— GIVEN EXERCISE —
Starting with the row that contains "713x1568 pixels. At" and going on through the row that contains "[x=1214, y=105]", rewrite those rows with "region selector" changed to "region picker" and everything else left as is. Leave the pictures out of your answer.

— MATERIAL TO PROCESS —
========

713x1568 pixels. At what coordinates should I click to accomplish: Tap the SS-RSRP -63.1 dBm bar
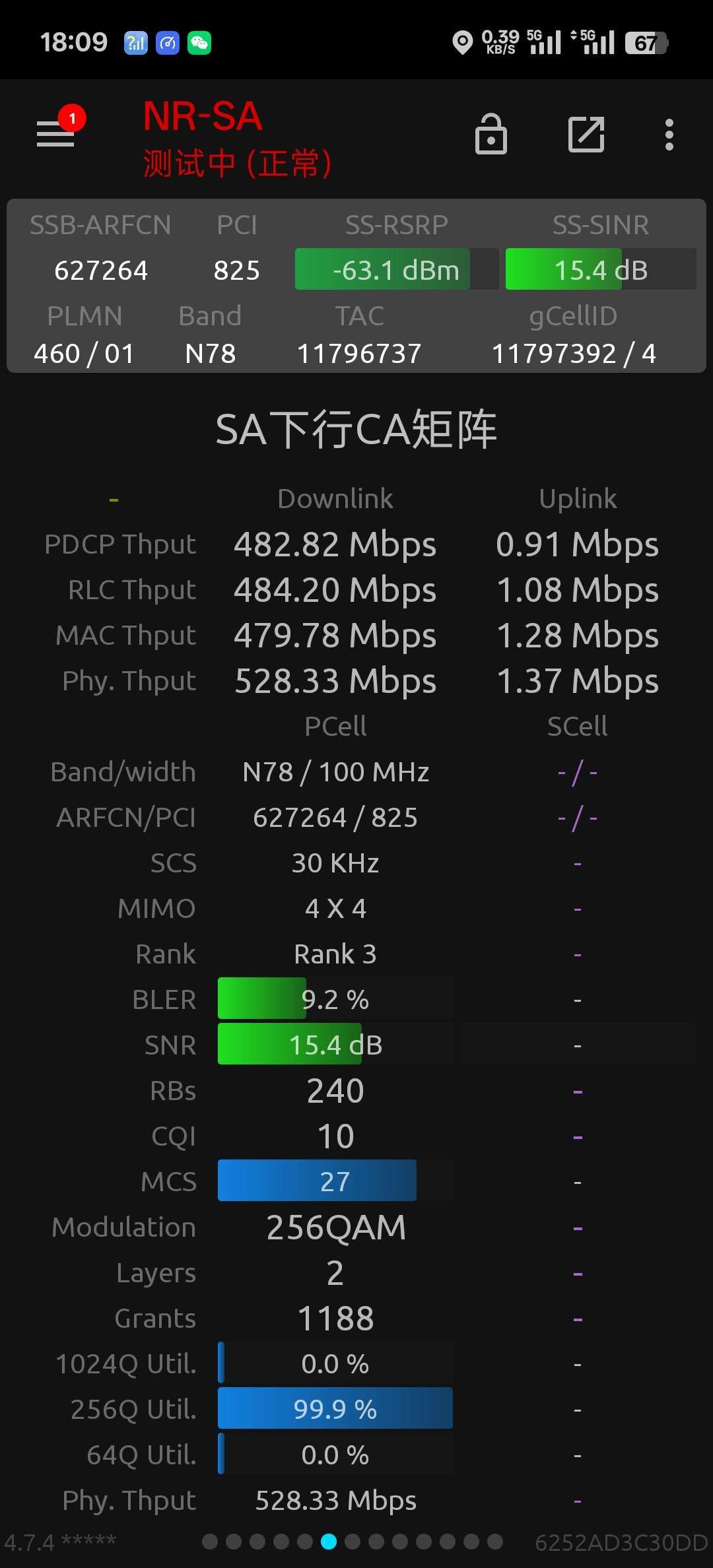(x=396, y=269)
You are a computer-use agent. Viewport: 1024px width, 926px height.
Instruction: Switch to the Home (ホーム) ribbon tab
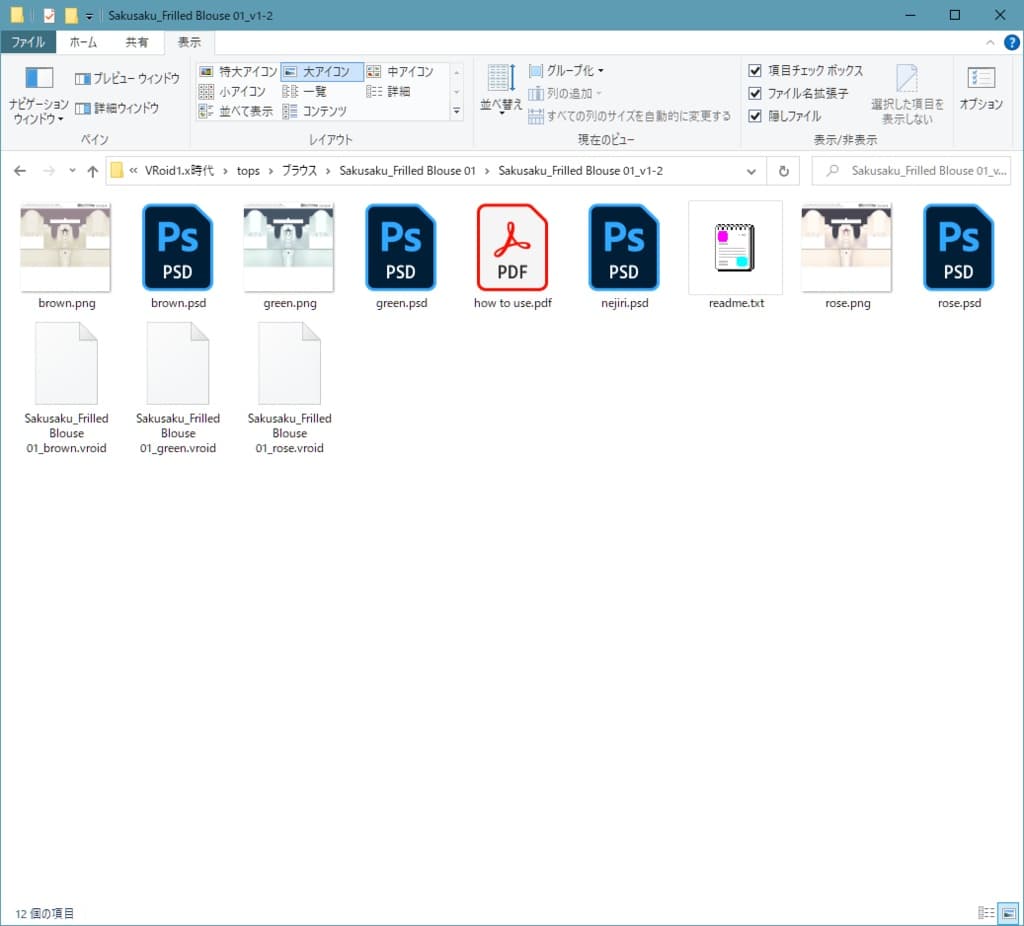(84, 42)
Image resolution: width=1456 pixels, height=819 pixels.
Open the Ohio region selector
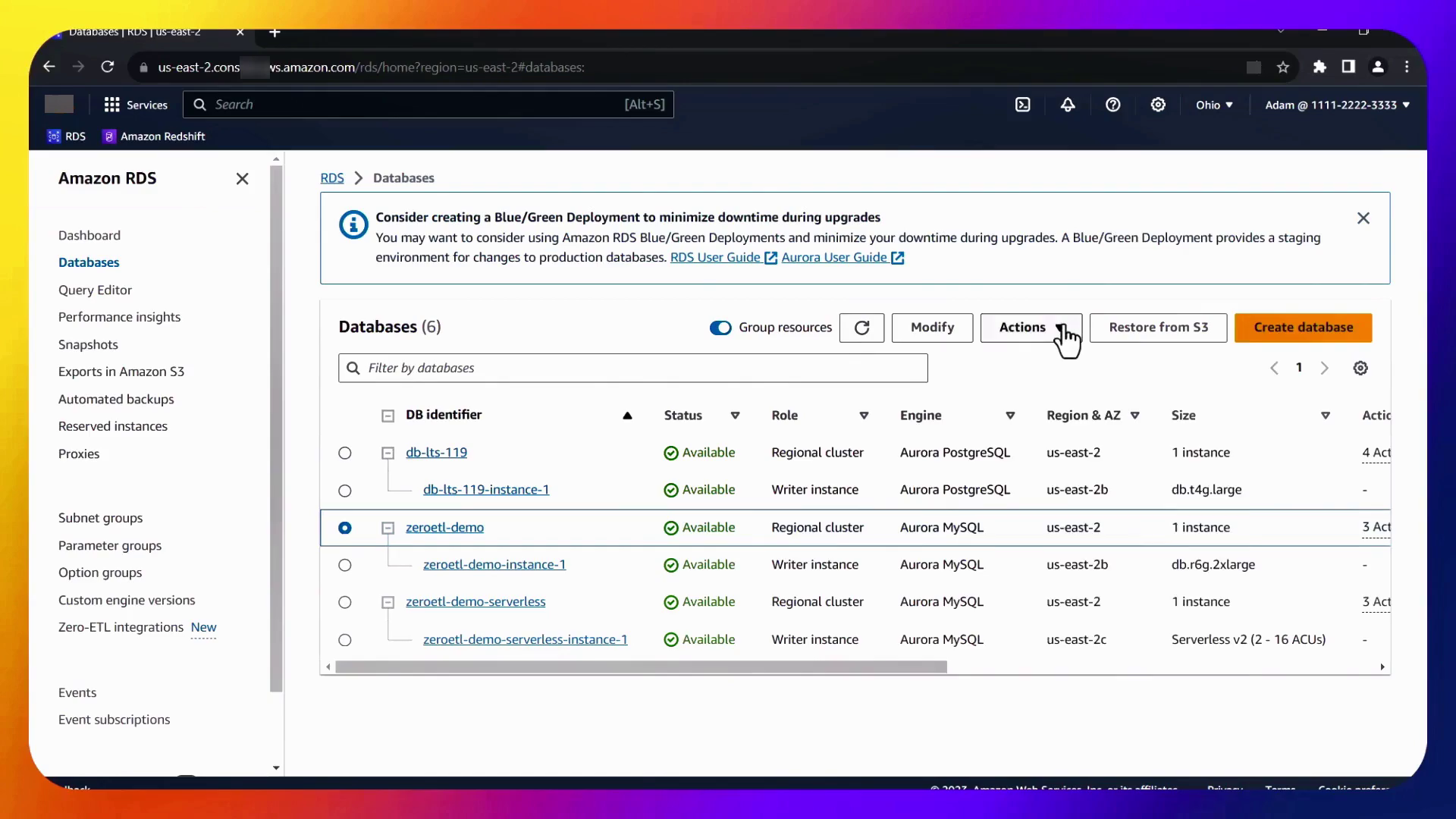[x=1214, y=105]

========

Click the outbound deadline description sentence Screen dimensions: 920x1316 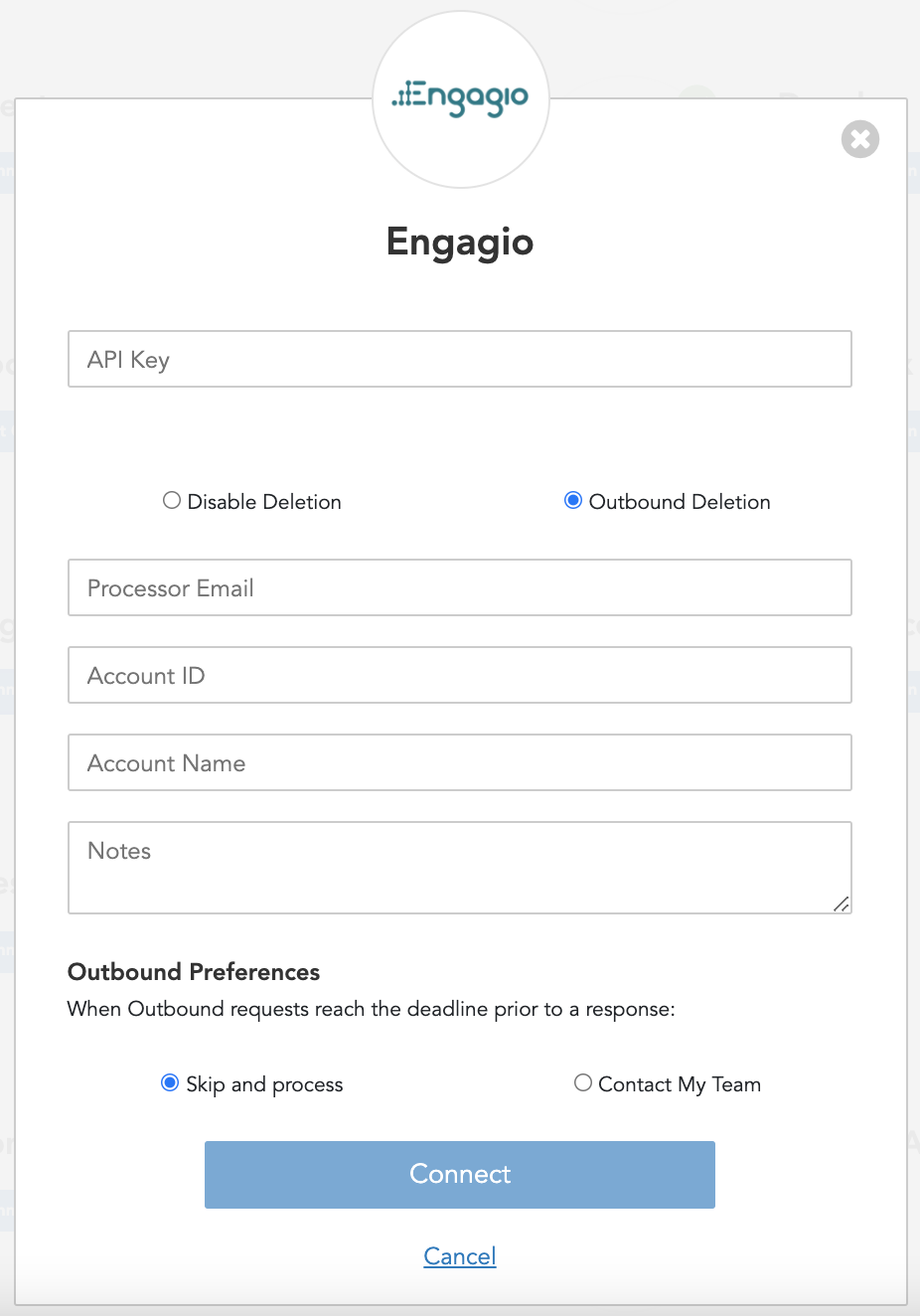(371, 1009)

========

— WRITTEN ANSWER —
713x1568 pixels. At what coordinates should I click to accomplish: Tap the SS-RSRP -63.1 dBm bar
(x=396, y=269)
You are a computer-use agent. Viewport: 1024px width, 926px height.
Instruction: Switch to the Home (ホーム) ribbon tab
(84, 42)
Image resolution: width=1456 pixels, height=819 pixels.
Open the Ohio region picker
[x=1214, y=105]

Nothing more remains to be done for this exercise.